I came home tonight after ranting about this over dinner with a friend, logged on to the website I was told to go to, went to its digital store, and bought Supergirl and Batwoman. I read them both online — a pleasant and easy experience. I liked zooming in on the art and being able to really look at the details. I liked the lack of ads. I like the lack of clutter. I liked that both were available when I wanted them. Batwoman is a direct continuation of the character’s run in Detective with the same glorious art, mood, and impressionistic storytelling. I loved it then and expect to continue to love it. I like the story that’s started. I’m interested in Kate, her cousin, her friends, her estranged father, and the case she’s working on.

Supergirl was good, too — a complete reboot of the return of Kara Zor-El to the DCU which, in spite of my annoyance that they’re forced to reboot this story already after mucking it up so badly just a few short years ago, is off to a great start. The art is beautiful, the character resonant, the situation disastrous, the cliffhanger both expected and perfectly fitting.

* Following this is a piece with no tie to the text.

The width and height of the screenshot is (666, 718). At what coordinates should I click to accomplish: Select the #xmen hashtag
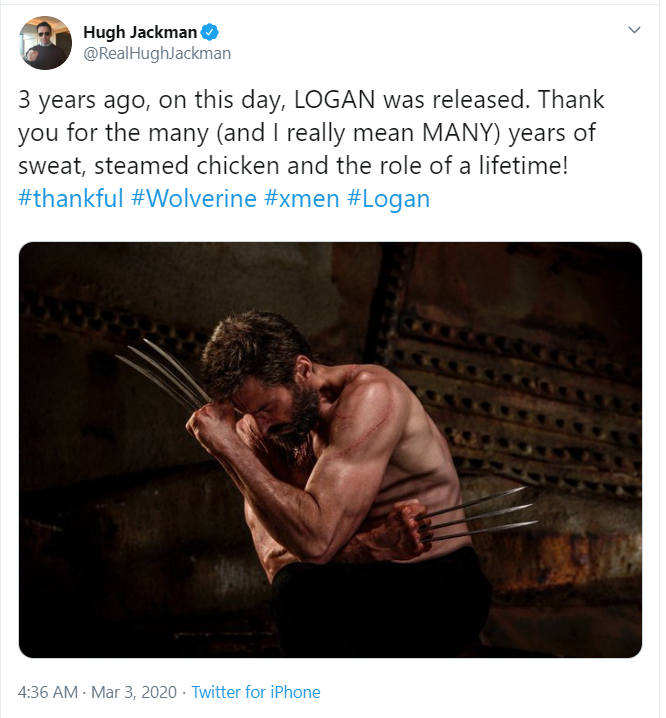[301, 198]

As for Blue Beetle, it was almost great. Since so much was familiar since they are mostly polishing the character’s very recent origin as they retell it for the reboot, it lacked the sense of discovery and “oo, what’s next” I got from Action and Wonder Woman. But there was some surprise and it was enough to move the book to third place behind the top-two titles of the month and just ahead of Batwoman and Supergirl in my rankings. I like that they’re making no apparent major changes to the supporting cast. The art is wonderful and perfect for the book and character, the personalities especially of Jaime and his two best friends are well-defined and engaging. If this is even 2/3rds the book the original run was, it will be an excellent ride.

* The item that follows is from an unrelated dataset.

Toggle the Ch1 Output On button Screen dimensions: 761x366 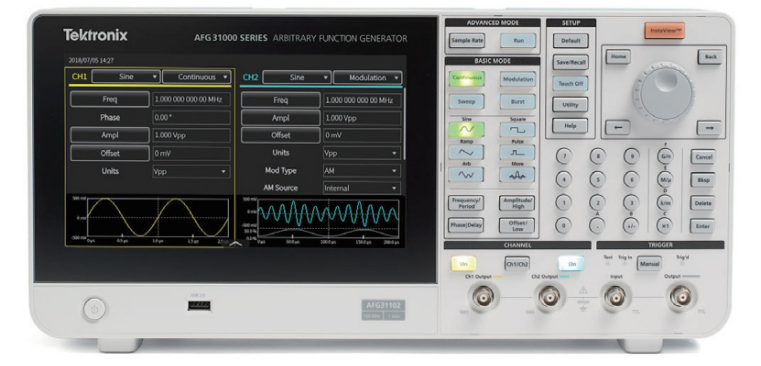point(463,263)
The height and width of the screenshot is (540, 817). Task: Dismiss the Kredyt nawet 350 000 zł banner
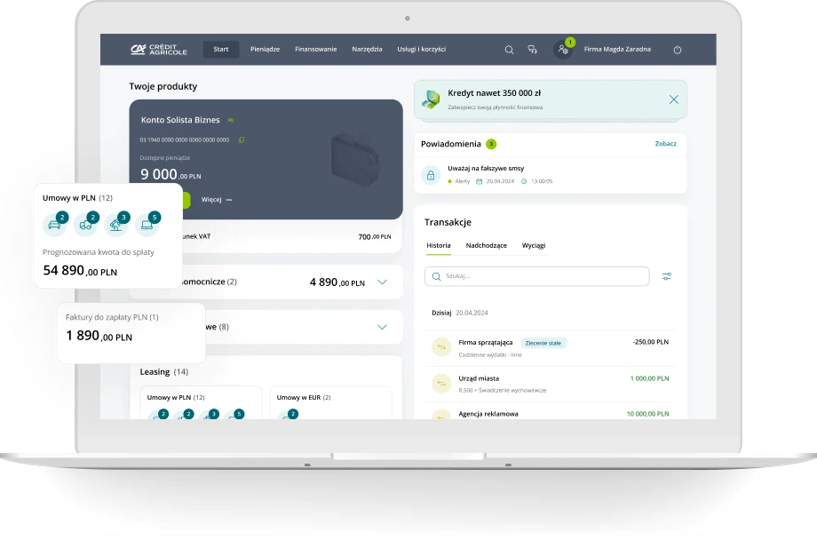pos(673,99)
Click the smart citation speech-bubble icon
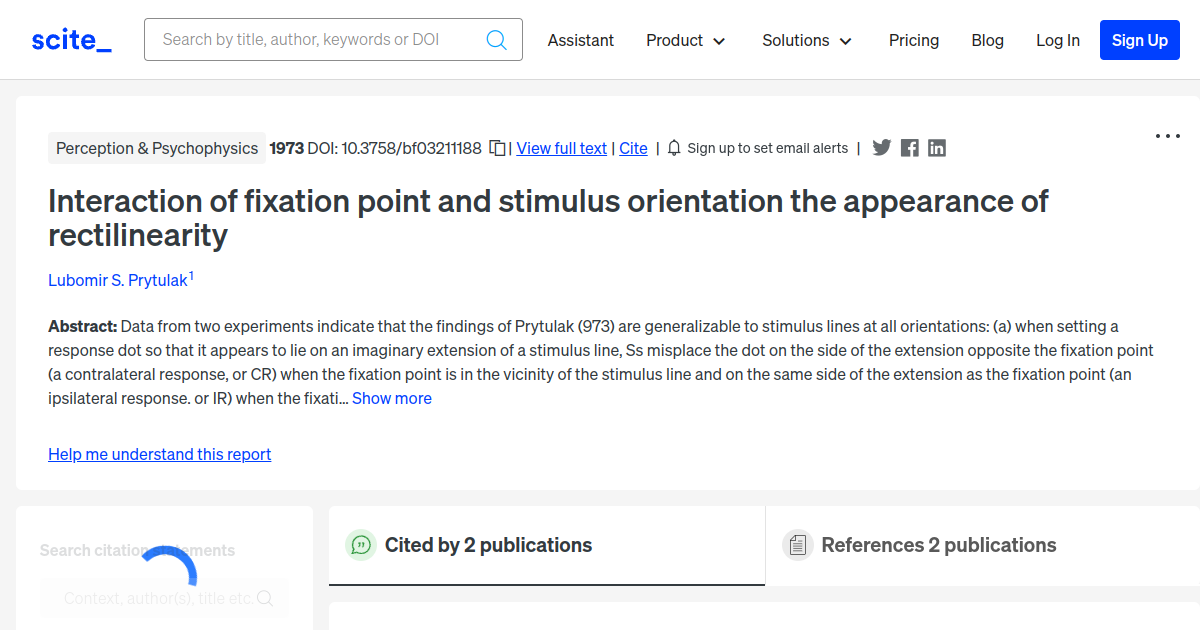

So there we have it. My two most anticipated books are my least favorites. Two of the three I wasn’t even going to buy are my favorites; and the other three were worth my time and leave me wanting more.

I used to buy 2 -3 dozen titles a month. I read everything Batman and Green Lantern, all the non-Superman Super books, Justice League, most of the DCU solo titles and lesser team books, random indies and one-shots, crossovers, etc. And for a good chunk of time, I loved most of what I bought most of the time. But eventually, over the years, things fell away. Characters were changed, killed, revived, rewritten, trapped in endless crossovers, interrupted, stuck in annoyingly cyclical narratives, drawn by people whose art I found poor, etc. I dropped titles here and there and after awhile, I wasn’t adding things anymore. I narrowed and narrowed my pull list until it’s hovered around 4 – 5 for quite some time. The most disappointing thing about the reboot is that it hasn’t changed this at all.

A real comics fan wants to be surprised, entertained, excited — delighted. I want to be delighted by what I read. I want to feel like telling everyone about how good what I just read was. I want to admire the art. I want to try to guess what’s going to happen next. I want to care about the characters and want to know more.

Fine doesn’t cut it. Okay is not good enough. And making more than one trip to the comic shop to get a comic I’m excited to  read is possibly the best method for killing that excitement.

My plan from now on is to get my new handful of comics online after waiting for the first-month price to drop. I’ll be behind everyone else, but I’ll only be reading what I really enjoy. Buffy Season 9 I guess I’ll get in trades — just like Season 8. I can get those at a bookstore or online, too, and it worked out fine, so… nevermind.